You're Only as Old as You Dress


“Do you think this is too young for me?” asked a voice from behind me. I turned from the dressing room door where my teenage daughter was trying on clothes.

The “this” in question was a super-clingy lyrca mini dress in a black and purple animal print.

The “me” who was asking, was another 40-something year-old mom.

I was, quite literally, at a loss for words.

We were in an upscale store that caters to teens and tweens. The store carries a large selection of tie-dyed clothes, rubber bracelets stamped with words like “Bieber Fever,” and various clothing that is strategically shredded, cut-up, or torn so as to expose the maximum amount of skin allowable by public decency laws.
If the clothing were not enough of a clue that the intended demographic of this store was about thirty years younger than the woman in the purple and black minidress, the fact that everyone else who was shopping there had braces on their teeth might have been a pretty good indication.

As she turned toward the mirror and admired her reflection, I pondered possible responses:

-Absolutely not. And it goes great with your binky.

-OMG! It’s like, totally awesome on you, for sure!!

-Is it for your prom?

-No, it’s hot! I saw that same dress on “Glee” last week!

-No, it’s great for you. And I think it comes with a matching Hello Kitty bracelet!

-I think your BFF will be so jealous!

-No. Just make sure no one else is wearing it to the same Sweet Sixteen. That can be so embarassing.

-That is so much more age appropriate than those pink and green skin-tight animal print mini dresses!

-I’m sure it’s fine. Just check with your mommy.

I looked around to see if maybe she was actually shopping there with her teenage daughter and just decided to try the dress on for grins. But alas, there was no progeny to be found. Mom was clearly there to reclaim her own youth, or possibly get a dress for the high school spring dance.

Now I have to admit, the lady did have a great body.

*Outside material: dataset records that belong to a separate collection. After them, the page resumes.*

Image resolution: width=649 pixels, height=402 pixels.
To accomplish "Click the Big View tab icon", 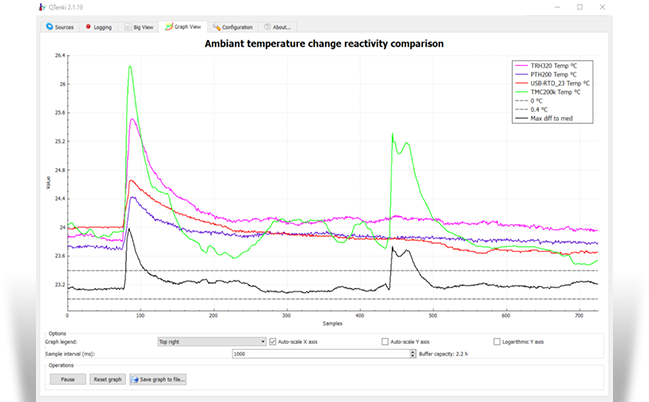I will (x=129, y=27).
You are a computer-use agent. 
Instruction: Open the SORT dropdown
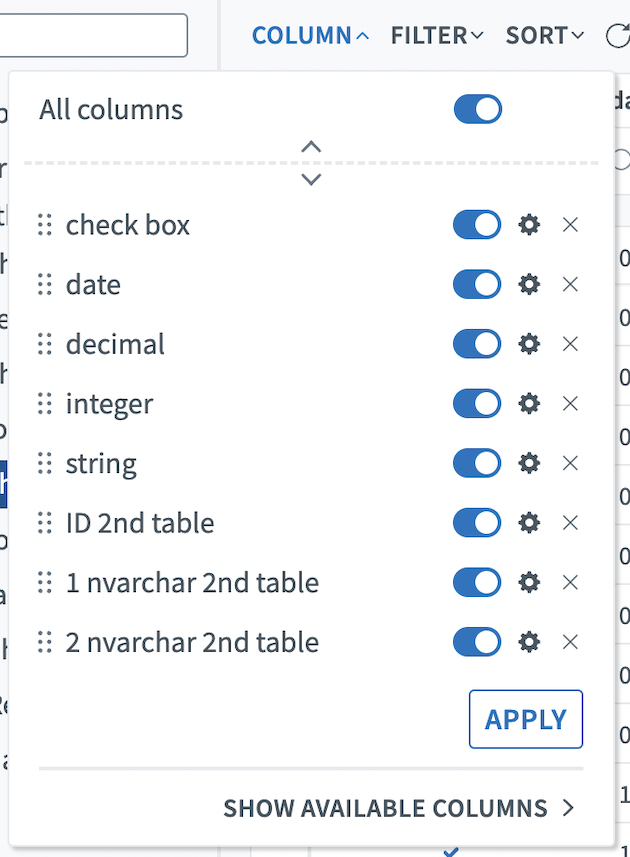tap(545, 36)
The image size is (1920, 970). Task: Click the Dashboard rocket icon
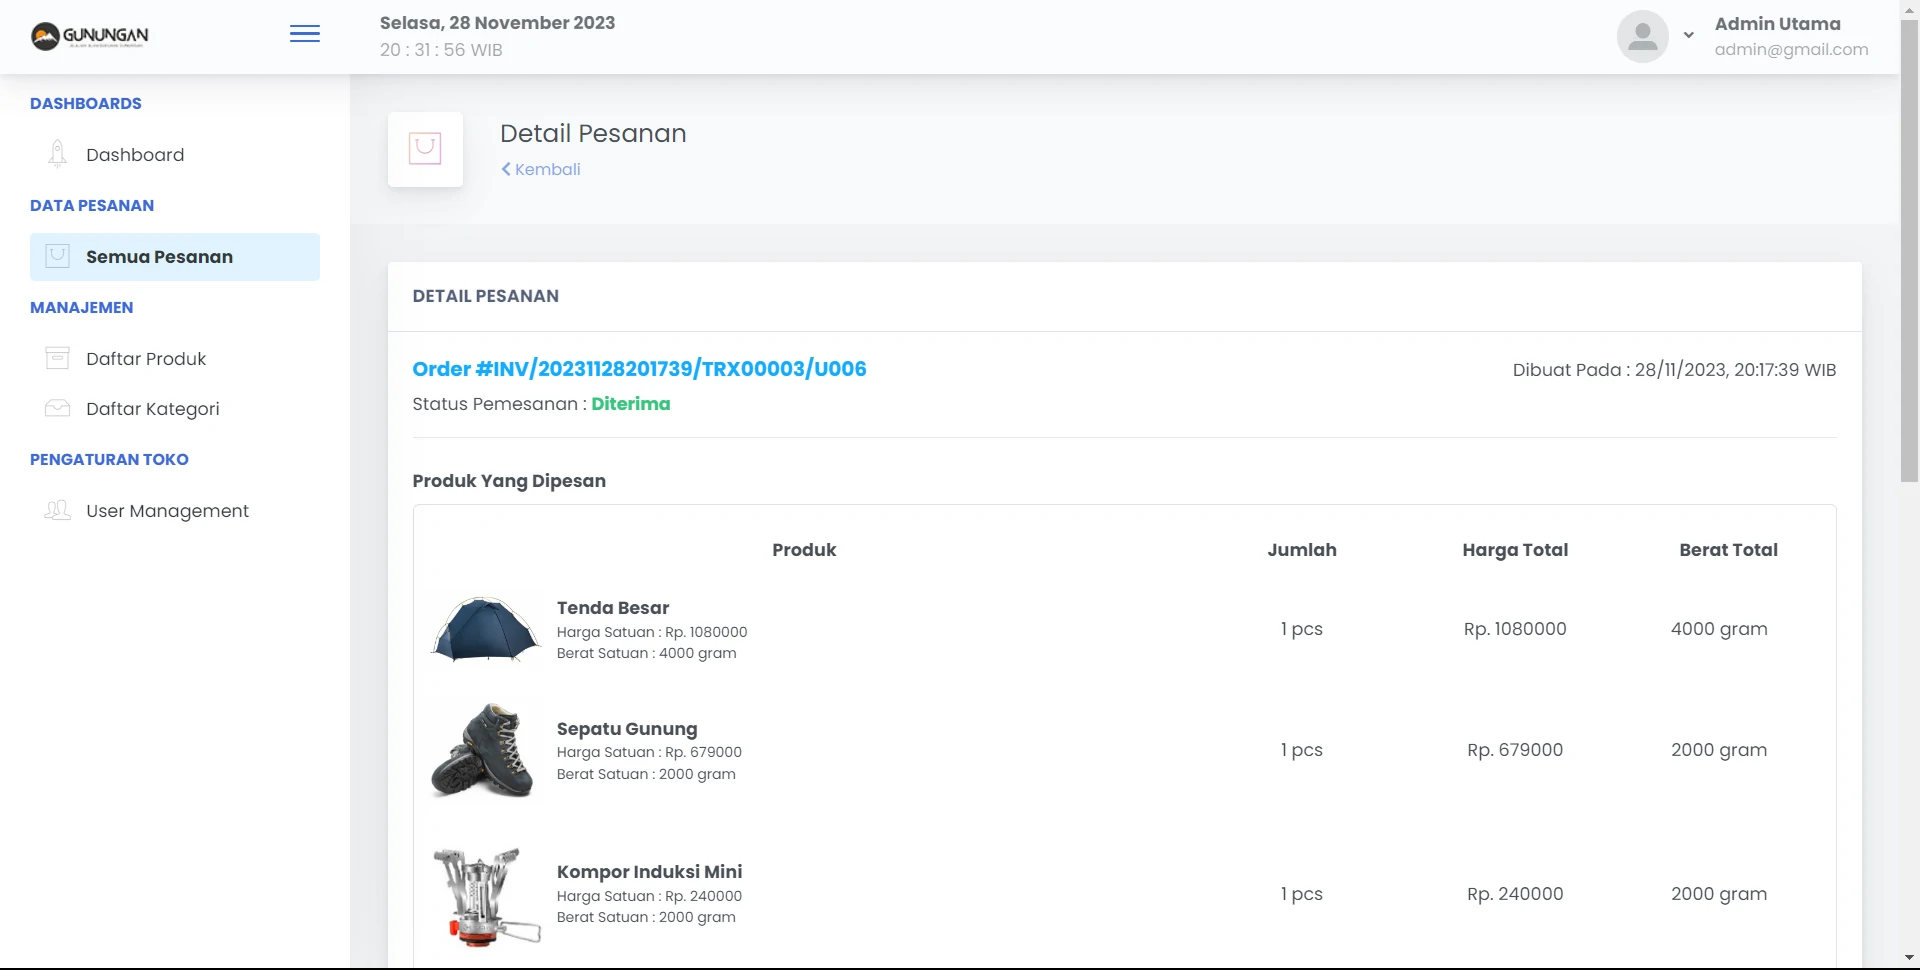tap(58, 154)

But this particular situation fell squarely into the category of “Just because you CAN wear something, doesn’t mean you should.” I was sure there were plenty of hot dresses that would look great on her that wouldn’t make it look like she was trying to get a date with the Jonas Brothers.

Fortunately, before I opened my mouth, I realized that Hannah Momtanna was not actually asking my opinion, but the opinion of the teenage salesgirl who was helping her.

“What do you think,” she asked the salesgirl again.

The girl put her hands on her hips and replied, “It might, like, be better for your daughter, you know?”